• _Required task 1_
Summarize the Kuaishou text in two sentences.
• _Required task 2_
In the Kuaishou text, duplicate the stretch from "As a result, after" through "commission take rate.".
*** Text passage ***
$KUAISHOU-W(01024.HK)'s sharp drop was driven by the guidance released at the small-group meeting (1Q26 & 2026), which broadly fell short of buy-side expectations. In short, revenue growth is under pressure while investment is stepping up, leading to a notable YoY decline in profit.
1) Main drag: E‑com growth concerns — ads guided to low-single-digit growth and GMV will no longer disclose specific figures next year
Mgmt. expects ad revenue growth to slow to 8–9% in Q1 and 6–7% for the full year, a clear deceleration vs. 2025. While GMV will not be disclosed, using the 15% growth guide for other revenue, backing out Kling and factoring in commission concessions, we infer GMV growth at 5–10% for Q1 and the full year, whereas the market had still penciled in ~13% for both ads and e‑com.
E‑com monetization for Kuaishou stems from two streams: internal ads (merchant traffic spend) and commissions. Since user growth plateaued and e‑com ads reached roughly half of ad mix, the e‑com business became the core valuation anchor for its legacy operations.
However, the e‑com tax enforcement rolled out since Oct last year hit merchants with previously non-compliant tax practices, especially non-brand SMEs (industry-wide sales impact at ~4–5%, with SMEs potentially >10%). Some top-selling Kuaishou streamers are no longer ‘small’ by GMV, but likely had gray areas in tax treatment, making the clean-up’s impact more pronounced.
As a result, after regularization this year, these large streamers and SMEs will pay more taxes, naturally squeezing their traffic budgets. Meanwhile, to offset merchant ‘losses’, Kuaishou is offering traffic subsidies and commission rebates (ultimately competitive moves), directly pressuring ad revenue and the e‑com commission take rate.
2) Added pressure: higher‑than‑expected investment — 2026 full‑year capex at RMB 26bn vs. buy‑side’s RMB 18bn (RMB 15bn last year), shaving ~3ppt off margins
With top-line under pressure, the company still plans to ramp AI investment this year, with capex guided to RMB 26bn, up 70%+ YoY. The incremental RMB 11bn vs. last year will mainly fund Kling and the OneRec model (smart recommendations), and assuming 5‑yr depreciation, the extra hit to this year’s GPM is ~150bps.
*** Dataset ***
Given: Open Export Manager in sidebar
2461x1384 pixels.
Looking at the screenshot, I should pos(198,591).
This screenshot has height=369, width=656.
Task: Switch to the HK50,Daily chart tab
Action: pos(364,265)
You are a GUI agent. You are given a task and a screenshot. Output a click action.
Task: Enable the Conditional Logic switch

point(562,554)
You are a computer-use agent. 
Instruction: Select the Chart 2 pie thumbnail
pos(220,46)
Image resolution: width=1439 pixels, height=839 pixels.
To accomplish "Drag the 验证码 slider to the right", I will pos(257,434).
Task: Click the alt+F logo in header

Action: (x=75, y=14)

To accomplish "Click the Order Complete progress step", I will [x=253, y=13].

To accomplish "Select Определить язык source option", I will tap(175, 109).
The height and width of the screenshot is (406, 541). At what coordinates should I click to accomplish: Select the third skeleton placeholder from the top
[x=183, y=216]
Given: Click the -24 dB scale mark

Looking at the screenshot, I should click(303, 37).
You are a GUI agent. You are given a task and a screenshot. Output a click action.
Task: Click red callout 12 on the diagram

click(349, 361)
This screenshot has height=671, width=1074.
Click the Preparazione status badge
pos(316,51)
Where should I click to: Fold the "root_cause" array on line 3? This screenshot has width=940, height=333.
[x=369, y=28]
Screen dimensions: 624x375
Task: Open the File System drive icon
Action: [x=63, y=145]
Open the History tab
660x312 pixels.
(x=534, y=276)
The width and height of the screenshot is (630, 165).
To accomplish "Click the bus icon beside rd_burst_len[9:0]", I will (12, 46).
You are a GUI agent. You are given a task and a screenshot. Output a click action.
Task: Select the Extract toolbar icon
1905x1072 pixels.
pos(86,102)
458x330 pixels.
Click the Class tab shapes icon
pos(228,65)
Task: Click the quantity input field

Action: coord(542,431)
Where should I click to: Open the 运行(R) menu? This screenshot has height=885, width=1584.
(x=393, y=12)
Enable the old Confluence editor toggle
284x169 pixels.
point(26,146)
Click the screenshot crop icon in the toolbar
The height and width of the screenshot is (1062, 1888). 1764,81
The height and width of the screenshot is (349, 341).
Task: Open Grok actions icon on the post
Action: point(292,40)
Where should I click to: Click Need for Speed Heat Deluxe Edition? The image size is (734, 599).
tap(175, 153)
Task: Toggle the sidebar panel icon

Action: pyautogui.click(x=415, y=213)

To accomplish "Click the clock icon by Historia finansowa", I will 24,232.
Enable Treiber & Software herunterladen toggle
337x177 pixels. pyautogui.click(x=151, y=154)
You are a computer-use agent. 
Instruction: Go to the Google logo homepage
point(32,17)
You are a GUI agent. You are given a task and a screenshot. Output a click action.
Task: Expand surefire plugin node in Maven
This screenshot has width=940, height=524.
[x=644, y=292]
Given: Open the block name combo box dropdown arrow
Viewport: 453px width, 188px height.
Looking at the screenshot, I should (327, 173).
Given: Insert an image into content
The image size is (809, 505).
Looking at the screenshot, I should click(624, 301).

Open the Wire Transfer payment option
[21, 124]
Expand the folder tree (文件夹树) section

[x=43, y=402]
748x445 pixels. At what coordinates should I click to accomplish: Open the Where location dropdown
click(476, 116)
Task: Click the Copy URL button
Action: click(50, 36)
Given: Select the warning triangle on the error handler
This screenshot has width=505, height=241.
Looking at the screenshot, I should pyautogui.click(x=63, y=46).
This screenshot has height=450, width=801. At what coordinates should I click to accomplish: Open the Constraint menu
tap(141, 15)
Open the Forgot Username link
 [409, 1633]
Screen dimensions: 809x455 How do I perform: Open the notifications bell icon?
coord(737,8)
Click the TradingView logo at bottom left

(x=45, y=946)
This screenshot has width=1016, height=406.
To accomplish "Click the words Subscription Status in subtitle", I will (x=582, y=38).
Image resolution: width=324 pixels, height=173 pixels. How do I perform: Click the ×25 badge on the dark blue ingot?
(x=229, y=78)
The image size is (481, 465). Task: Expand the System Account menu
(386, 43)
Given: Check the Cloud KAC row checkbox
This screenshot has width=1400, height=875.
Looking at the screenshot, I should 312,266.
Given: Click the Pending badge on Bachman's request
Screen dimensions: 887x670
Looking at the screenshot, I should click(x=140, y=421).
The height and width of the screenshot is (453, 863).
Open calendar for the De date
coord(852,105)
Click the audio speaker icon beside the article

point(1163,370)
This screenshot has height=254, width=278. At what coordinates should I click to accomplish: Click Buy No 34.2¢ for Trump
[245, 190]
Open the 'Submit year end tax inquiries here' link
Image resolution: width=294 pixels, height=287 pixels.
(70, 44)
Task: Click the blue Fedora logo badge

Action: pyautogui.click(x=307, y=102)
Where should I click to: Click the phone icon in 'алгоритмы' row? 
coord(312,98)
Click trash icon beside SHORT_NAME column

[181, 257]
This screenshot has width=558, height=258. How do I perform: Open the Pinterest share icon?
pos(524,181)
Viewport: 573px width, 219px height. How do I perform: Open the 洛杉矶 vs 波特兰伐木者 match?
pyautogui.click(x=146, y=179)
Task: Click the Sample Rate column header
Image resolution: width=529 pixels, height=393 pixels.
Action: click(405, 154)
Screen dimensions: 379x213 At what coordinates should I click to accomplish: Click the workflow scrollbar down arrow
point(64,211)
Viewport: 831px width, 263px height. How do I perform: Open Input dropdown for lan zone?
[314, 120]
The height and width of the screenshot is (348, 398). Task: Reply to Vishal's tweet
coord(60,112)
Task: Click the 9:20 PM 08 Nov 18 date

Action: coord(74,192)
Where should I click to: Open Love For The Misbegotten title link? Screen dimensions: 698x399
***
• _Expected output 1_
Kuaishou's shares fell sharply after its guidance for 1Q26 and 2026 broadly fell short of buy-side expectations, with revenue growth under pressure, investment stepping up, and a notable YoY decline in profit. Ad revenue growth is expected to slow to 8–9% in Q1 and 6–7% for the full year as e-commerce tax enforcement squeezes merchants' traffic budgets and Kuaishou offers subsidies and rebates, while 2026 capex is guided to RMB 26bn against the buy-side's RMB 18bn.

• _Expected output 2_
As a result, after regularization this year, these large streamers and SMEs will pay more taxes, naturally squeezing their traffic budgets. Meanwhile, to offset merchant ‘losses’, Kuaishou is offering traffic subsidies and commission rebates (ultimately competitive moves), directly pressuring ad revenue and the e‑com commission take rate.